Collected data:
= = =
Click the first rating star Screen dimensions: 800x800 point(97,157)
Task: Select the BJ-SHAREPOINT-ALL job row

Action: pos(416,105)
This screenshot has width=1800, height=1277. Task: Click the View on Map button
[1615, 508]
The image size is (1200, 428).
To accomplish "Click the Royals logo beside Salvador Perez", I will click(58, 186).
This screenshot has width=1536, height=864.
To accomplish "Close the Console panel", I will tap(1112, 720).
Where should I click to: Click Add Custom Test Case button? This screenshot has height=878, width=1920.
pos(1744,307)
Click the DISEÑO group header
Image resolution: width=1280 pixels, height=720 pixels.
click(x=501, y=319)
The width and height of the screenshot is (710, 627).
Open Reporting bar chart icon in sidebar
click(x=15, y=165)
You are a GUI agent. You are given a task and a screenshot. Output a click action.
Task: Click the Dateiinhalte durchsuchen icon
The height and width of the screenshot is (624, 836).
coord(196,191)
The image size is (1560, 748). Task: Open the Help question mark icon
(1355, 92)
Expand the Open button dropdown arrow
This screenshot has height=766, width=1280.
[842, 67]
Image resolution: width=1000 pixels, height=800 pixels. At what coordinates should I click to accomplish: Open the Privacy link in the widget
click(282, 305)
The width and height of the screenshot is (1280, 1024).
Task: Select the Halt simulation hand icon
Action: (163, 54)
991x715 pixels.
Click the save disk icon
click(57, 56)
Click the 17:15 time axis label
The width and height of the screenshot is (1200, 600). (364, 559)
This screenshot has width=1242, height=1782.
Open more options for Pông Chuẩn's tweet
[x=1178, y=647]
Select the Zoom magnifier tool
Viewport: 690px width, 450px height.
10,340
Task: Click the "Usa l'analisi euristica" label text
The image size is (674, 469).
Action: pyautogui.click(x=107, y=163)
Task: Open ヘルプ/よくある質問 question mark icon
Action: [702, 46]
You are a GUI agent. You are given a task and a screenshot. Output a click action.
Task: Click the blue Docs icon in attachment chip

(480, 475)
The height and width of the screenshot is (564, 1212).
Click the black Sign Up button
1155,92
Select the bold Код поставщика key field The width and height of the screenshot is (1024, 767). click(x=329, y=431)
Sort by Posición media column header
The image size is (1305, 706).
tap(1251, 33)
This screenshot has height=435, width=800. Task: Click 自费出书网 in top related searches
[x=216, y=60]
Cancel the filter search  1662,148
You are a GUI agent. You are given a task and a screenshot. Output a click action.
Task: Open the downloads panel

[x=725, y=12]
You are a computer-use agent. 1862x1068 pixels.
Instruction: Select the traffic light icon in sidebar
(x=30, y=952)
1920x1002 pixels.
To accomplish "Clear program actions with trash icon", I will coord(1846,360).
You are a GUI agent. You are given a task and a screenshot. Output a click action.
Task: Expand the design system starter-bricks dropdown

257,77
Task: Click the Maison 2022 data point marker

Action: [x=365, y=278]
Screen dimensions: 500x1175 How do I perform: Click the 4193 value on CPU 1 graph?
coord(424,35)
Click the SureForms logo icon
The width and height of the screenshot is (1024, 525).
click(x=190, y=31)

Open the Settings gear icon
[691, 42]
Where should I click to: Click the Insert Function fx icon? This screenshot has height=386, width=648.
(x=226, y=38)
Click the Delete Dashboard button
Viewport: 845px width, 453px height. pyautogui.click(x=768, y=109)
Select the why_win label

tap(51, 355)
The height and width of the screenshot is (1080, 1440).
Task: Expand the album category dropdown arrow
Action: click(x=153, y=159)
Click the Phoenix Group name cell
= = =
Task prompt: The data must be printed verbatim, line by line.

Task output:
Click the first rating star Screen dimensions: 800x800 point(97,157)
Task: Select the BJ-SHAREPOINT-ALL job row

Action: pos(416,105)
This screenshot has width=1800, height=1277. Task: Click the View on Map button
[1615, 508]
The image size is (1200, 428).
To accomplish "Click the Royals logo beside Salvador Perez", I will click(58, 186).
This screenshot has width=1536, height=864.
To accomplish "Close the Console panel", I will tap(1112, 720).
Where should I click to: Click Add Custom Test Case button? This screenshot has height=878, width=1920.
pos(1744,307)
Click the DISEÑO group header
Image resolution: width=1280 pixels, height=720 pixels.
click(x=501, y=319)
The width and height of the screenshot is (710, 627).
Open Reporting bar chart icon in sidebar
click(x=15, y=165)
You are a GUI agent. You are given a task and a screenshot. Output a click action.
Task: Click the Dateiinhalte durchsuchen icon
The height and width of the screenshot is (624, 836).
coord(196,191)
The image size is (1560, 748). Task: Open the Help question mark icon
(1355, 92)
Expand the Open button dropdown arrow
This screenshot has height=766, width=1280.
[842, 67]
Image resolution: width=1000 pixels, height=800 pixels. At what coordinates should I click to accomplish: Open the Privacy link in the widget
click(282, 305)
The width and height of the screenshot is (1280, 1024).
Task: Select the Halt simulation hand icon
Action: (163, 54)
991x715 pixels.
Click the save disk icon
click(57, 56)
Click the 17:15 time axis label
The width and height of the screenshot is (1200, 600). (364, 559)
This screenshot has width=1242, height=1782.
Open more options for Pông Chuẩn's tweet
[x=1178, y=647]
Select the Zoom magnifier tool
Viewport: 690px width, 450px height.
10,340
Task: Click the "Usa l'analisi euristica" label text
The image size is (674, 469).
Action: pyautogui.click(x=107, y=163)
Task: Open ヘルプ/よくある質問 question mark icon
Action: [702, 46]
You are a GUI agent. You are given a task and a screenshot. Output a click action.
Task: Click the blue Docs icon in attachment chip

(480, 475)
The height and width of the screenshot is (564, 1212).
Click the black Sign Up button
1155,92
Select the bold Код поставщика key field The width and height of the screenshot is (1024, 767). click(x=329, y=431)
Sort by Posición media column header
The image size is (1305, 706).
tap(1251, 33)
This screenshot has height=435, width=800. Task: Click 自费出书网 in top related searches
[x=216, y=60]
Cancel the filter search  1662,148
You are a GUI agent. You are given a task and a screenshot. Output a click action.
Task: Open the downloads panel

[x=725, y=12]
You are a computer-use agent. 1862x1068 pixels.
Instruction: Select the traffic light icon in sidebar
(x=30, y=952)
1920x1002 pixels.
To accomplish "Clear program actions with trash icon", I will coord(1846,360).
You are a GUI agent. You are given a task and a screenshot. Output a click action.
Task: Expand the design system starter-bricks dropdown

257,77
Task: Click the Maison 2022 data point marker

Action: [x=365, y=278]
Screen dimensions: 500x1175 How do I perform: Click the 4193 value on CPU 1 graph?
coord(424,35)
Click the SureForms logo icon
The width and height of the screenshot is (1024, 525).
click(x=190, y=31)

Open the Settings gear icon
[691, 42]
Where should I click to: Click the Insert Function fx icon? This screenshot has height=386, width=648.
(x=226, y=38)
Click the Delete Dashboard button
Viewport: 845px width, 453px height. pyautogui.click(x=768, y=109)
Select the why_win label

tap(51, 355)
The height and width of the screenshot is (1080, 1440).
Task: Expand the album category dropdown arrow
Action: click(x=153, y=159)
Click the Phoenix Group name cell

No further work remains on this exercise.